Integration, Inclusion, Self-Contained Classrooms, Critical Disability Theory, Transformative Leadership, Social Model of Disability


The inclusion of students with special needs is considered a hallmark of human rights policies and practices in many education systems throughout Canada and the world. However, the question of how to successfully enact such policies and practices in the face of human resource challenges, limited budgets, and other competing interests presents many challenges for policymakers and educators. This organizational improvement plan (OIP) aims to address this challenge as lived in District School Board X (DSBX). Many organizational challenges have created a dynamic where most students with significant special needs are segregated in self-contained classrooms focused on life-skills, even though numerous students can be successful in regular classrooms with adequate support. Many of these students do not develop the social and academic skills required to earn a secondary school diploma, while their disability may not be considered severe enough to secure a disability pension. This OIP will apply both a critical disability theory (CDT) and transformative leadership lens to this problem of practice (PoP) in showing stakeholders how the current paradigm marginalizes students with special needs.
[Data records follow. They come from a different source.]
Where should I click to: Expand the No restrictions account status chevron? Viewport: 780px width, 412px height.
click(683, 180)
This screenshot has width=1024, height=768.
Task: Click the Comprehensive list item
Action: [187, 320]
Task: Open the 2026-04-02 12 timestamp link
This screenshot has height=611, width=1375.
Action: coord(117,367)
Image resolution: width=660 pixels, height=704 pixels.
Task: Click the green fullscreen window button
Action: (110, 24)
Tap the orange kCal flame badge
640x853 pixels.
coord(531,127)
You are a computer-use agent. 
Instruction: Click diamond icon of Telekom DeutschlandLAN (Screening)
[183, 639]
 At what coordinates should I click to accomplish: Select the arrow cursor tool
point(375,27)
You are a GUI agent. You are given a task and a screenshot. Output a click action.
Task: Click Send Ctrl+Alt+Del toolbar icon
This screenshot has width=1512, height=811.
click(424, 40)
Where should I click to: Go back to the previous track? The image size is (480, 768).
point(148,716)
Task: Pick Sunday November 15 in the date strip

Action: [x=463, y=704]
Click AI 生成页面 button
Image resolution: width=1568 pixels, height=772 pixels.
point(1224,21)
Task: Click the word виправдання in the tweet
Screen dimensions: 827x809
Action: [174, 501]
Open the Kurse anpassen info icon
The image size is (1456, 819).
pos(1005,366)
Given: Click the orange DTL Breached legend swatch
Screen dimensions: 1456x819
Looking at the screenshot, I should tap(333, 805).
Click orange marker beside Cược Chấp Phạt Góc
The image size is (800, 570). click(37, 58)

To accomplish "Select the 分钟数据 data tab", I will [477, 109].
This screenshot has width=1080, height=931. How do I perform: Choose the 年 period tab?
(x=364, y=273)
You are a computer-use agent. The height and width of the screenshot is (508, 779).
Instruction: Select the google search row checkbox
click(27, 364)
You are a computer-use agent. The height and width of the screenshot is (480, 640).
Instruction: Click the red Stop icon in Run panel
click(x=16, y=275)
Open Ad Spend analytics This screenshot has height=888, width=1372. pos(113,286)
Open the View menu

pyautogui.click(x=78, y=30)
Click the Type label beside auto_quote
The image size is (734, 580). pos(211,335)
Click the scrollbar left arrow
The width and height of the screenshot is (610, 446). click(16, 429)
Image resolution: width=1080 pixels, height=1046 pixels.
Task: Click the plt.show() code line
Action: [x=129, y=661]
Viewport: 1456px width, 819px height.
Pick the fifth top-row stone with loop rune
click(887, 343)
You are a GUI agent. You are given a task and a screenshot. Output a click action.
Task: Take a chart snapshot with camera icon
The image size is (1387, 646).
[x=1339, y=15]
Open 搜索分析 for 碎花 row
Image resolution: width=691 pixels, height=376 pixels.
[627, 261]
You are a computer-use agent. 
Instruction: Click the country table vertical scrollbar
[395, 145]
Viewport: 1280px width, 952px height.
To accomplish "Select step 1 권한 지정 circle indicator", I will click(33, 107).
It will explore how shifting from a medical model of disability to a social model of disability will create an organizational dynamic focused on making regular classrooms more accommodating for students with special needs to reduce the reliance on self-contained classrooms. Through a pilot school approach, this OIP also outlines a change implementation plan focused on reducing the need for self-contained classrooms through an accountable process to increase integration and inclusion.